**About this task**
Start at the line with "This screenshot has width=764, height=427." in the records below, stop at the line with "Task: Click the map", and return every line in that span exactly, the two end lines included.

**Stored data entries**
--
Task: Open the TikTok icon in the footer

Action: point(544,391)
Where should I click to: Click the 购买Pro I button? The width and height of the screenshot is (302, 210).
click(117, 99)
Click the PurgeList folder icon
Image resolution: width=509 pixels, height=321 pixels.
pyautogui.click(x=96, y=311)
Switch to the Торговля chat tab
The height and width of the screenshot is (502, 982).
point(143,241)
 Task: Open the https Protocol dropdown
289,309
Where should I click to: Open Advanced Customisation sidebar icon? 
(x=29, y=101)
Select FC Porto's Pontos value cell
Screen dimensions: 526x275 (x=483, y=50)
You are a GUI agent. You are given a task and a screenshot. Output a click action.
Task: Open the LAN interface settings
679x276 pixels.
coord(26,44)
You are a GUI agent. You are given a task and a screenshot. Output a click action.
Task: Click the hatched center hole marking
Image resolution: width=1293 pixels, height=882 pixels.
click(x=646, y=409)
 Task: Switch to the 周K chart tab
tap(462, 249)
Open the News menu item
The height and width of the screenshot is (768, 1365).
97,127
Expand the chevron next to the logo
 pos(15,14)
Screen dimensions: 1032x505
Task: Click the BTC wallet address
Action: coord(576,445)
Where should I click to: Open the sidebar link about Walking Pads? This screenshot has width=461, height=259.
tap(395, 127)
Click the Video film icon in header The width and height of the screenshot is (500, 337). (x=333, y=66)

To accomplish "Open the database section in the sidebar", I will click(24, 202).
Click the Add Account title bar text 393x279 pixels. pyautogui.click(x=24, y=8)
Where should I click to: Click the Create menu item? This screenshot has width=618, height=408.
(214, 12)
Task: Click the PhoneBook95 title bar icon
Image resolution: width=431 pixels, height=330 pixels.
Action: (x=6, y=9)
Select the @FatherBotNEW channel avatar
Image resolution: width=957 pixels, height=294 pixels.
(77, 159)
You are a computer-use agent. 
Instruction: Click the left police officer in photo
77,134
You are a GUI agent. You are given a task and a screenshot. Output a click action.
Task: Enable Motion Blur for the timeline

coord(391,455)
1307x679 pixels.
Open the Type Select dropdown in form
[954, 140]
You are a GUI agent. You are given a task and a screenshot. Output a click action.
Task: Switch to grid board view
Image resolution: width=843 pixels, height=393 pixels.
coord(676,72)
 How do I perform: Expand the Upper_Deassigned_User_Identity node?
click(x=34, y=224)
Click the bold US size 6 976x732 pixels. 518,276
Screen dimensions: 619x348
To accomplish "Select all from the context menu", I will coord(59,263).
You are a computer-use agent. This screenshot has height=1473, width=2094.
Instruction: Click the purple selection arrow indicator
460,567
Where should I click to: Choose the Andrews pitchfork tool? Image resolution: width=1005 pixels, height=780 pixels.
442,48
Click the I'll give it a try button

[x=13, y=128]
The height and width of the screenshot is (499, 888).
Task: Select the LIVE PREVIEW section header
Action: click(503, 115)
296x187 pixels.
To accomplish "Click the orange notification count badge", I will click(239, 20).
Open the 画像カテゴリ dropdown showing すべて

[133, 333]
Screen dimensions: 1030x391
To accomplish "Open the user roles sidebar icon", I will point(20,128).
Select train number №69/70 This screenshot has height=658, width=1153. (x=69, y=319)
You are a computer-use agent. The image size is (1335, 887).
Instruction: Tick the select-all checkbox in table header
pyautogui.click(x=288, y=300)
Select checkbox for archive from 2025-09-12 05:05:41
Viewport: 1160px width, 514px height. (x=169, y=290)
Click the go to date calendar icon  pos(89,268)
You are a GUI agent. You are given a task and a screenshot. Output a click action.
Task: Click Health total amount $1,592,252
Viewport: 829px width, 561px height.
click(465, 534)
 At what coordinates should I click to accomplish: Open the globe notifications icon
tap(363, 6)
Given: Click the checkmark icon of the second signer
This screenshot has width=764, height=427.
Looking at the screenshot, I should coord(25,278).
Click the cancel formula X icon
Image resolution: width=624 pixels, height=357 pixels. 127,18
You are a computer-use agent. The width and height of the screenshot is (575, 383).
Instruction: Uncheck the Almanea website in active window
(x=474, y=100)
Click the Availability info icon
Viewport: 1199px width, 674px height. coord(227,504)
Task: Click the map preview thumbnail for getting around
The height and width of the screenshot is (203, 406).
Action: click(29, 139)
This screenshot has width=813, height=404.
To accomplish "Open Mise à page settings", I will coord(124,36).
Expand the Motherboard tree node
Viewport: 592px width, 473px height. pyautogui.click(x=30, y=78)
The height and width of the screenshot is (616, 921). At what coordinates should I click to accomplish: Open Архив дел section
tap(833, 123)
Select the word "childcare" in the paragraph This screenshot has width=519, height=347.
--
**Completed exercise**
This screenshot has width=764, height=427.
Looking at the screenshot, I should coord(25,278).
Click the cancel formula X icon
Image resolution: width=624 pixels, height=357 pixels. 127,18
You are a computer-use agent. The width and height of the screenshot is (575, 383).
Instruction: Uncheck the Almanea website in active window
(x=474, y=100)
Click the Availability info icon
Viewport: 1199px width, 674px height. coord(227,504)
Task: Click the map preview thumbnail for getting around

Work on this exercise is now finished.